Ok, then using an R script is probably the correct approach after all. Thanks!
 
  • Like
Likes   Reactions: jedishrfu
Doing filename edits in bash can be rather painful.
 
  • Like
Likes   Reactions: Ygggdrasil
Perl was developed for these types of tasks. It is a superior scripting tool and is universally available on Unix machines.
 
  • Like
Likes   Reactions: jedishrfu
But awk is better. Just sayin...

As an aside, discovering awk helped rejuvenate my career as a programmer. At the time, in the 1980’s I wanted to learn Unix but was stuck with DOS. However, there were some DOS software packages that transformed DOS and the one I selected also had an awk compiler.
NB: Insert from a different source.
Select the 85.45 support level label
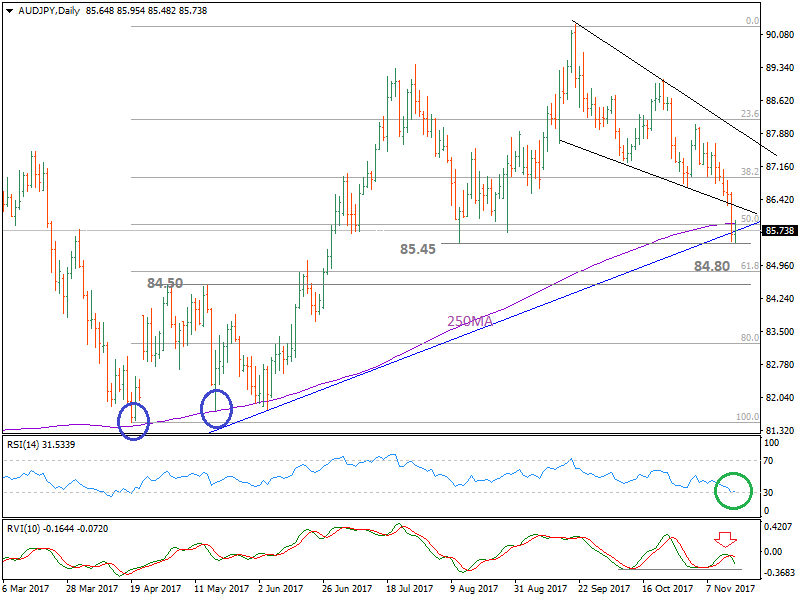(x=415, y=249)
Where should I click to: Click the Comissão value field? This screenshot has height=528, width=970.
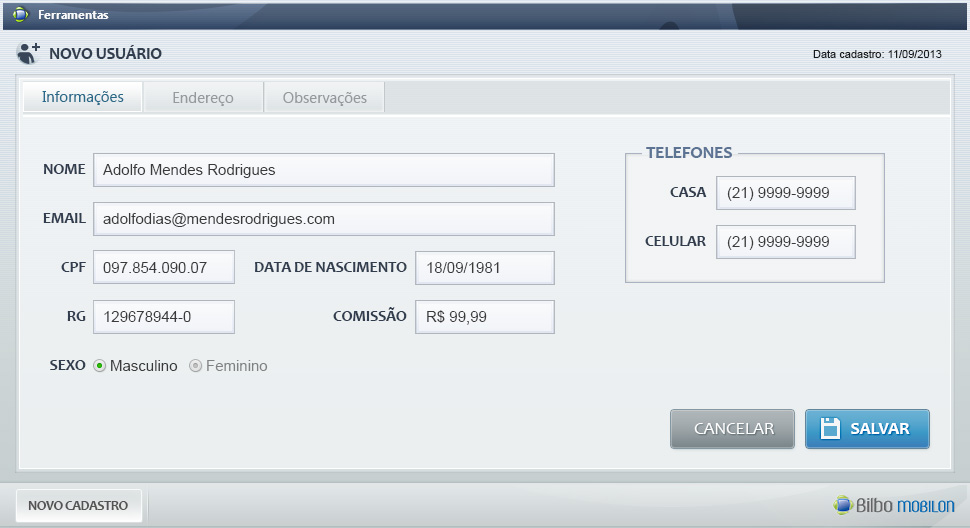[484, 316]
I was amazed at how easy it became to write text processing programs with regular expressions and awk’s processing stanzas. I rewrote many of my c programs, enhanced them and went crazy adding features. It was a wild time and I was having a blast. There was just something about the language and the accompanying book that inspired me even today I will turn to when I have to do some quick one off project.

My most recent program converted Matlab to Julia for a work project that never took off. As always the awk coding was a challenge and a lot more fun.
 
Last edited:
  • Like
Likes   Reactions: anorlunda
jedishrfu said:
But awk is better. Just sayin...
Awk may be perfectly fine (and simpler) for this task. If a task has multiple steps that become alternating sed and awk steps, then a scripting language like Perl is far superior.
 
  • #10
Why would you use awk and sed when awk can do both?
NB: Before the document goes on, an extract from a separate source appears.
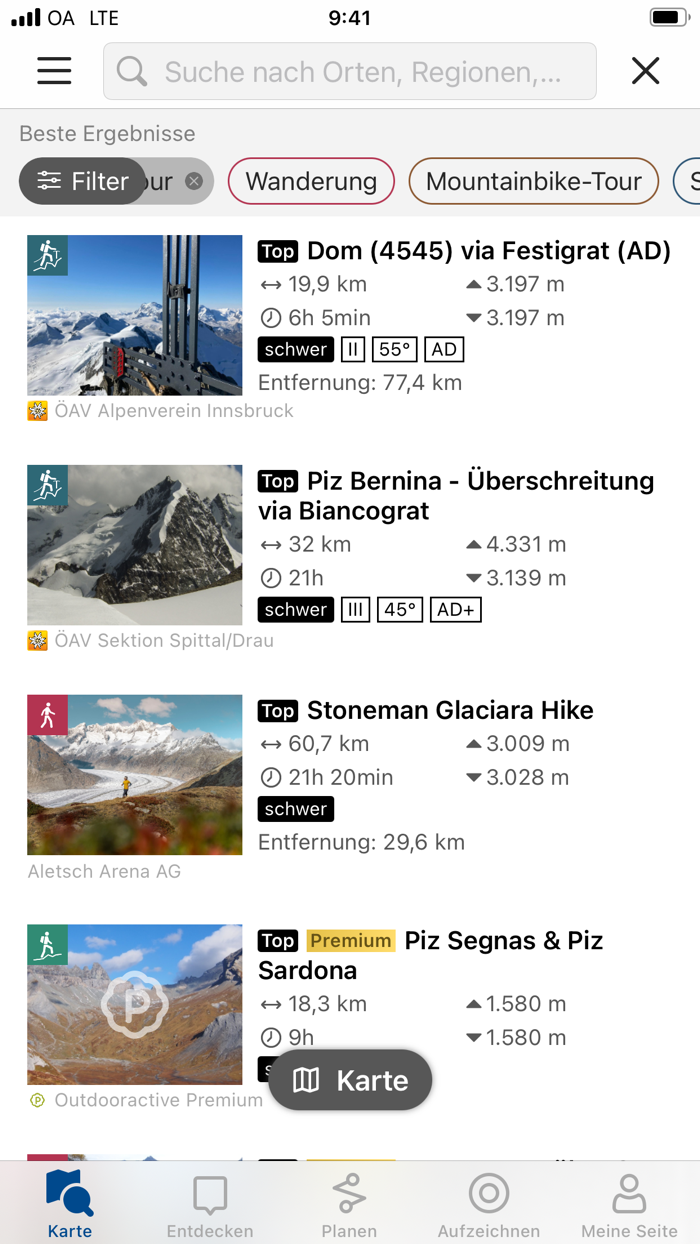The image size is (700, 1244).
Task: Tap the Premium badge on Piz Segnas
Action: tap(351, 940)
I know it’s common to write simple awk text expressions but awk can do so much more whereas sed is somewhat limited.

Anyway, we shouldn’t side track the thread any further. It was my fault for starting this.
 
  • #11
FactChecker said:
Perl was developed for these types of tasks. It is a superior scripting tool and is universally available on Unix machines.

I second that. I found that small functions and utilities that could have been done with awk or similar "narrow purpose" tools for me quickly grew to require more general coding (like access to dictionaries when parsing and matching up data) and Perl just have all the needed bits in one package.
 
  • Like
Likes   Reactions: FactChecker
  • #12
So many languages are developed when a programmer gets frustrated with its limitations. For text processing you can start with SNOBOL then Tex... then AWK then Perl then Python then Ruby then Groovy then Kotlin and the list will continue until we have some major paradigm shift in programming that changes forever the way we do things.

I just liked AWK for its uniqueness, clean design, novelty and usefulness other languages addressed its limitations later on by extending regular depression parsing, or by giving up on its filtering template but for me it detracted from its elegance.

There was one issue that was a pain though in that the early implementations on Unix would throw an error and it was devilishly hard to find what happened and where. However, my DOS version being a compiler fixed that issue and made it much easier to code with.

At one time, I tried designing an AWK++ to use in place of C++ using AWK as I found C++ frustrating to program in especially with the non-intuitive STL inclusion but wanted a means to explore OO design principles more simply. It was a fools errand as you really need to follow compiler parsing rules with a language grammar to do it right.